Look at a screenshot of Windbound and its art direction (a vibrant, watercolour style), will likely remind you of a very well-loved Legend of Zelda game--Breath Of The Wild. Watch a video of Windbound in action, and seeing its focus on sailing through vast oceans might instead remind you of another Legend of Zelda game--Wind Waker. Actually start playing Windbound, however, and it's quickly very clear that despite those stylistic influences, it plays nothing like a Zelda game. Which is, honestly, a relief.
Windbound is the second release from 5 Lives Studios, a team of Australian developers who previously released Satellite Reigns, a spiritual successor to the much-loved Syndicate games. Neither of those games are like Windbound either. Alright, alright--Windbound is a third-person survival game, the kind where resource gathering and crafting tools and supplies to stay alive are the main concerns that dominate the second-to-second gameplay loop. These things are very popular, I hear.

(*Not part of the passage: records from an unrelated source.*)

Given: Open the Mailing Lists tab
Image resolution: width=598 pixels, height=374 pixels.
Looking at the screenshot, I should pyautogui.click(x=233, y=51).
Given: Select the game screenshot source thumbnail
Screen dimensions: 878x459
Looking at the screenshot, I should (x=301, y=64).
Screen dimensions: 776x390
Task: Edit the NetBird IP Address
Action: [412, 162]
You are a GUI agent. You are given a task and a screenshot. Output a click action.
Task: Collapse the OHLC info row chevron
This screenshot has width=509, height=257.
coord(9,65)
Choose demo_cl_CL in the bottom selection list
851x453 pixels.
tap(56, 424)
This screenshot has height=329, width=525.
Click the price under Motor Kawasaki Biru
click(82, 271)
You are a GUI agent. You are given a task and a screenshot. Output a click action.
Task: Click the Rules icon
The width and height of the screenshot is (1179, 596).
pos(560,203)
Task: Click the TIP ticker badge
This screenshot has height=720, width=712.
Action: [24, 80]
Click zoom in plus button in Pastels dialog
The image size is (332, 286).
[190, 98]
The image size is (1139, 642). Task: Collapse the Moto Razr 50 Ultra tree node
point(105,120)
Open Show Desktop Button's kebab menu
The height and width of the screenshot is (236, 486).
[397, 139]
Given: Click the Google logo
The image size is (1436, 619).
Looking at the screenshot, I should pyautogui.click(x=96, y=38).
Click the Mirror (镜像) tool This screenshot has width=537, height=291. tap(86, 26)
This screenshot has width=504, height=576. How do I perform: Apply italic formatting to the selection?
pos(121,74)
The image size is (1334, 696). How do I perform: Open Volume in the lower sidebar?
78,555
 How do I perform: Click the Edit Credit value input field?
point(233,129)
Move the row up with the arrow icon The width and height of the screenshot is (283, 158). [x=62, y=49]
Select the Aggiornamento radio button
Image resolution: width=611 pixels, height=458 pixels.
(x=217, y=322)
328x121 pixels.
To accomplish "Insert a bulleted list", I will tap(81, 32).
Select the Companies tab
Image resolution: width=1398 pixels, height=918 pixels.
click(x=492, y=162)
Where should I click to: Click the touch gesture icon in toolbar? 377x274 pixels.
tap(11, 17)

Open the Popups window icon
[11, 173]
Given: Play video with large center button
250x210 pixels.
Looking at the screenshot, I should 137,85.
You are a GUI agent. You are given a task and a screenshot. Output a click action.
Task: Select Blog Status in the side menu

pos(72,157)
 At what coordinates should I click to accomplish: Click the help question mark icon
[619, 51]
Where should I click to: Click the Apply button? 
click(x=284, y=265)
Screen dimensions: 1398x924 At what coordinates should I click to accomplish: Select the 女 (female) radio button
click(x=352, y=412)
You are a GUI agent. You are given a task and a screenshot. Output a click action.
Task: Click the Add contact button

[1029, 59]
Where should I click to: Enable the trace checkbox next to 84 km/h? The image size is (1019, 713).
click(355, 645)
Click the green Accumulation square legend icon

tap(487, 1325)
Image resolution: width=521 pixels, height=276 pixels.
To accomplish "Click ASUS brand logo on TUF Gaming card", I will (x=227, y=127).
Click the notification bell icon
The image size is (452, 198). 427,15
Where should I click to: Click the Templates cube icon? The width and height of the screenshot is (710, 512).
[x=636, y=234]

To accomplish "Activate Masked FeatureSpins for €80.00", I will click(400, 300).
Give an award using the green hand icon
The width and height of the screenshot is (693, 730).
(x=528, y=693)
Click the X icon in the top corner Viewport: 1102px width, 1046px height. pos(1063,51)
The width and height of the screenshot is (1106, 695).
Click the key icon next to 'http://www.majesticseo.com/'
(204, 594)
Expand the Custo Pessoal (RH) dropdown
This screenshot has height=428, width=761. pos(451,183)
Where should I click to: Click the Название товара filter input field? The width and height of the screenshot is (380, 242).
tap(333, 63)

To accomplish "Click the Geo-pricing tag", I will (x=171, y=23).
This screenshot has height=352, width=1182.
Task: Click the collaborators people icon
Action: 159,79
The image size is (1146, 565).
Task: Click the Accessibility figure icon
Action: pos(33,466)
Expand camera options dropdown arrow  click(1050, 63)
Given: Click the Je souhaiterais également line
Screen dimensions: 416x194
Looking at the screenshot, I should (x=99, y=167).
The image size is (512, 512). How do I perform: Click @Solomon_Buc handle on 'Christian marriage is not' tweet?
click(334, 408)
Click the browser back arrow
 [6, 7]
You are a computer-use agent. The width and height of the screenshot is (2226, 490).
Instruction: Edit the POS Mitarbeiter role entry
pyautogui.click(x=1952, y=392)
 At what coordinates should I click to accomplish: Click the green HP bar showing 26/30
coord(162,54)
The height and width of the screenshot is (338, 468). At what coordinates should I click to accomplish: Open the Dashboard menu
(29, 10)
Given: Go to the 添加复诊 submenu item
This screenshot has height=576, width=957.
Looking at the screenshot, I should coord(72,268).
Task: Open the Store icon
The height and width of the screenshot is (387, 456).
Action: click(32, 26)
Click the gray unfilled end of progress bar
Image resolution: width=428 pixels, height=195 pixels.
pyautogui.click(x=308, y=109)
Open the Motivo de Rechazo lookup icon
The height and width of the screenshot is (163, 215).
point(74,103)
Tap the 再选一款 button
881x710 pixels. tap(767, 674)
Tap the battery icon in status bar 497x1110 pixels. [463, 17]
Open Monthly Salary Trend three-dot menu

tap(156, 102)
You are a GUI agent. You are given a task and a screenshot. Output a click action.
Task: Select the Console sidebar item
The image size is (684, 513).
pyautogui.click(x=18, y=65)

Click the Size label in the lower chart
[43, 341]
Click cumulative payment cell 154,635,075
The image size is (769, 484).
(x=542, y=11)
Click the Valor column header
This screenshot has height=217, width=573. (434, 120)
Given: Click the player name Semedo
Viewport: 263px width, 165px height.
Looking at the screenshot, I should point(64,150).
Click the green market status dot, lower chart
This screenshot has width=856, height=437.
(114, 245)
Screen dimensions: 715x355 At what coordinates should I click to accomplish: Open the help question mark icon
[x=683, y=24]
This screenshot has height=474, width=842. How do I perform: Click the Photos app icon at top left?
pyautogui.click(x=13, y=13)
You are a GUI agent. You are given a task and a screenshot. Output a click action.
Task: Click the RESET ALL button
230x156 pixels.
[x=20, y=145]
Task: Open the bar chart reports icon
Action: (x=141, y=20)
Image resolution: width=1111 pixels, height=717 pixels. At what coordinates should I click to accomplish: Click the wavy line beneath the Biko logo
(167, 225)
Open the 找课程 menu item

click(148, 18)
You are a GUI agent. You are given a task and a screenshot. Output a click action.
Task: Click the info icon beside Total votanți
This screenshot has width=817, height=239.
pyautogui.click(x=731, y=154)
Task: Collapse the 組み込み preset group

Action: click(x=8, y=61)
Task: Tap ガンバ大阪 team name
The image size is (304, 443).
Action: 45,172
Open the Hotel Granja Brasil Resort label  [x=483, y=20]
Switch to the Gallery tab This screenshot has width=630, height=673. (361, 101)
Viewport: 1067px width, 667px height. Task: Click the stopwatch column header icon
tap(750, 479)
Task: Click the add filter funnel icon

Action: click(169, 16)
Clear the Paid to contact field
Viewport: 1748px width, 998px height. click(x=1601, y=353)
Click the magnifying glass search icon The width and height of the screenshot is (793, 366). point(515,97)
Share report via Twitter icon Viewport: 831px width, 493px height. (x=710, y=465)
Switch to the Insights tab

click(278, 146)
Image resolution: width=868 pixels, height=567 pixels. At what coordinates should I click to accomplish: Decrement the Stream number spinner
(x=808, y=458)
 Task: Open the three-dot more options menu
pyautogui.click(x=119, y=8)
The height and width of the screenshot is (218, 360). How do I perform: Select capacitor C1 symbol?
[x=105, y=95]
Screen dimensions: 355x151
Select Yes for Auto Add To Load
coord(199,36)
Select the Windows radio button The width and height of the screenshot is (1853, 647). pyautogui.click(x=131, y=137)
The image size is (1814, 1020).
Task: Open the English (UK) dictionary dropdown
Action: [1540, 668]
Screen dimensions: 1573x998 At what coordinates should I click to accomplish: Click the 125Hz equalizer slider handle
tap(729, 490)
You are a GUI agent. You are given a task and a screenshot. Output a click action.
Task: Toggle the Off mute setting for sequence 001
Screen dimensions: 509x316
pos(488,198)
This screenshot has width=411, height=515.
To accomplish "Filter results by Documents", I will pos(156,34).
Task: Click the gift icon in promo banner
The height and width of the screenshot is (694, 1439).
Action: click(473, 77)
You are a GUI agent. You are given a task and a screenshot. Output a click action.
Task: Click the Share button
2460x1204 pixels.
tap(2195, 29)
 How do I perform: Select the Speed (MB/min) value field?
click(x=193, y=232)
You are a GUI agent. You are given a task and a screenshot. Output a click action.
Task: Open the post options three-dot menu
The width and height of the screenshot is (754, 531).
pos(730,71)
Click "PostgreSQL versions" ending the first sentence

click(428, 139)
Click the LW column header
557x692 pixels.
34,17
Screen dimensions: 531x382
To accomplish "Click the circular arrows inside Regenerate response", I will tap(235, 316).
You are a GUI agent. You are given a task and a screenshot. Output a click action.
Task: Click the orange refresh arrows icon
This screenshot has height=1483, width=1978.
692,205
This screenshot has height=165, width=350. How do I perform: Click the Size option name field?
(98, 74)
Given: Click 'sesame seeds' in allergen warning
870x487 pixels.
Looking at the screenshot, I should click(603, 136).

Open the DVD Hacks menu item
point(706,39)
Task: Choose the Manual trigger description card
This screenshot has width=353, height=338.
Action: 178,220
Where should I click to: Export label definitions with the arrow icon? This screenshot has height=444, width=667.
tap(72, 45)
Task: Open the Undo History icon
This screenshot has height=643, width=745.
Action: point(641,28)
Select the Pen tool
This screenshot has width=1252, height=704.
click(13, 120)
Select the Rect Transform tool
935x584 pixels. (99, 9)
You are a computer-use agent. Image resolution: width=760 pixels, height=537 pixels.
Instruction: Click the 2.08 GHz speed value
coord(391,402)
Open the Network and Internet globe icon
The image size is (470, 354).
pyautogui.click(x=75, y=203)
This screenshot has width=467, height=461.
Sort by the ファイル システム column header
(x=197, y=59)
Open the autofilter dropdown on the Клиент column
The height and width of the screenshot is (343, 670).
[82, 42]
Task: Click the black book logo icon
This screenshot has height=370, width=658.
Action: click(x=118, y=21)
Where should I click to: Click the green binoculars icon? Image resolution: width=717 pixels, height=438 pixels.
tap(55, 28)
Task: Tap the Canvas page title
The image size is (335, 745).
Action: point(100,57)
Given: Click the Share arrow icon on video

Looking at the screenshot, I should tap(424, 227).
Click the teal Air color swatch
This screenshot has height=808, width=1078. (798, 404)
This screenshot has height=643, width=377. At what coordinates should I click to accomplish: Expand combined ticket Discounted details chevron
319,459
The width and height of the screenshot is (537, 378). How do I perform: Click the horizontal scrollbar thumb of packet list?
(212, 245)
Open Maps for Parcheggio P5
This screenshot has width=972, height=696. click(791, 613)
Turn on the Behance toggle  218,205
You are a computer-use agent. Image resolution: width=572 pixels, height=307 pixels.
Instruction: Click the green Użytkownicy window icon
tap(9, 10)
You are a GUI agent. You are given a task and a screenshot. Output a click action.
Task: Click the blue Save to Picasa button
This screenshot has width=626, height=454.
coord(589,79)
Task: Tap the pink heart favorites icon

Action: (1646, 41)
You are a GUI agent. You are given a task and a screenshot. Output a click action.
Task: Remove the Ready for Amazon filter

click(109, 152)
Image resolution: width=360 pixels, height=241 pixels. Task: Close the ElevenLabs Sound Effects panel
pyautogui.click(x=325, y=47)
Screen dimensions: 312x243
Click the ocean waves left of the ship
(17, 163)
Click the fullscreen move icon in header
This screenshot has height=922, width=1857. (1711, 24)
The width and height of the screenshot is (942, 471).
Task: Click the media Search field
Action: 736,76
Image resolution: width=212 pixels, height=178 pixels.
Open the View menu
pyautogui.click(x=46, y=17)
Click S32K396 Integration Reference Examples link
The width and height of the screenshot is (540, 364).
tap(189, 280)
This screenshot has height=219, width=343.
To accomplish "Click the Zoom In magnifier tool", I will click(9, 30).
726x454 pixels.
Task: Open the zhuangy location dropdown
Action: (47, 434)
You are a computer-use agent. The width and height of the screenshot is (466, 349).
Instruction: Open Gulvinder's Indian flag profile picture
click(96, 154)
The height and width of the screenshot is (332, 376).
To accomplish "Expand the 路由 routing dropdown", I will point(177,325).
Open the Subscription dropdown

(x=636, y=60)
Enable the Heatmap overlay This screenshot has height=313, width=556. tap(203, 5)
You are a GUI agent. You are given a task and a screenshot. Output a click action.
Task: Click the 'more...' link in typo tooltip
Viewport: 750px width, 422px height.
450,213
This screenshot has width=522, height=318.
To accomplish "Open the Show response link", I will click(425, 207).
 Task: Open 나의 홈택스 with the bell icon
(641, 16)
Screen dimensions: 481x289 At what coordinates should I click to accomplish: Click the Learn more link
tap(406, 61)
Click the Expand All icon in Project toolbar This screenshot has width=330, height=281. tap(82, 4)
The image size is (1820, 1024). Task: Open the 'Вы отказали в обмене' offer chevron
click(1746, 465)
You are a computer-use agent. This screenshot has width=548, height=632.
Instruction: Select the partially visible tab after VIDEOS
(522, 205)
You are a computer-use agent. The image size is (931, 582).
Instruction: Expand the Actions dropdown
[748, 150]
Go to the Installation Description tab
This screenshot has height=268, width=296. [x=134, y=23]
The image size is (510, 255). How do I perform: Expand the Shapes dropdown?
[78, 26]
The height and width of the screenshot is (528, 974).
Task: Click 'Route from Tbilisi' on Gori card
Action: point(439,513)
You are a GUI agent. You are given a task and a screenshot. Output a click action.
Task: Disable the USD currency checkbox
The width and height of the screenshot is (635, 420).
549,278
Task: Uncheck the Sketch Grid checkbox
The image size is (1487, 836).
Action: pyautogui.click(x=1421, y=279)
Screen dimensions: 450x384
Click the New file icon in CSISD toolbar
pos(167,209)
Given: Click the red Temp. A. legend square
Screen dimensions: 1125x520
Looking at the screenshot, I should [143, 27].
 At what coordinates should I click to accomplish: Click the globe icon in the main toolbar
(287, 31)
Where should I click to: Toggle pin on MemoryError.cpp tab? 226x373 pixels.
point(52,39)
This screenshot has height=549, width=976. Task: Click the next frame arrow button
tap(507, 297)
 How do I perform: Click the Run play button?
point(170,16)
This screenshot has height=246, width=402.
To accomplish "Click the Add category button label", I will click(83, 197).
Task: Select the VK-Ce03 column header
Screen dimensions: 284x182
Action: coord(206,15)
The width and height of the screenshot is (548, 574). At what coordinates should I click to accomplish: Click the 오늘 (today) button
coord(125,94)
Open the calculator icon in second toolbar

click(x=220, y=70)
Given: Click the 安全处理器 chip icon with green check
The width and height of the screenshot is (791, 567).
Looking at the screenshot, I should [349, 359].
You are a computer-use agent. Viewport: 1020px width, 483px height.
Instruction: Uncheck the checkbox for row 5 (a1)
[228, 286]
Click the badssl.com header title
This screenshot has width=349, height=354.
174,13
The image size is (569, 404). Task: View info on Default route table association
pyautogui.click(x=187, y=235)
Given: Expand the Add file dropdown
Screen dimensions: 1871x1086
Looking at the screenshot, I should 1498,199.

Windbound structures its survival as a single-player rogue-lite, much like Don't Starve. You start the game as a woman named Kara, who is shipwrecked and separated from her clan. She wakes up on a tiny island, which barely has enough resources for you to build a basic canoe to row your way outta there. From there, your goal is to head towards the next procedurally generated landmass that makes up Windbound's archipelagic world and hopefully find a way to get back to your people.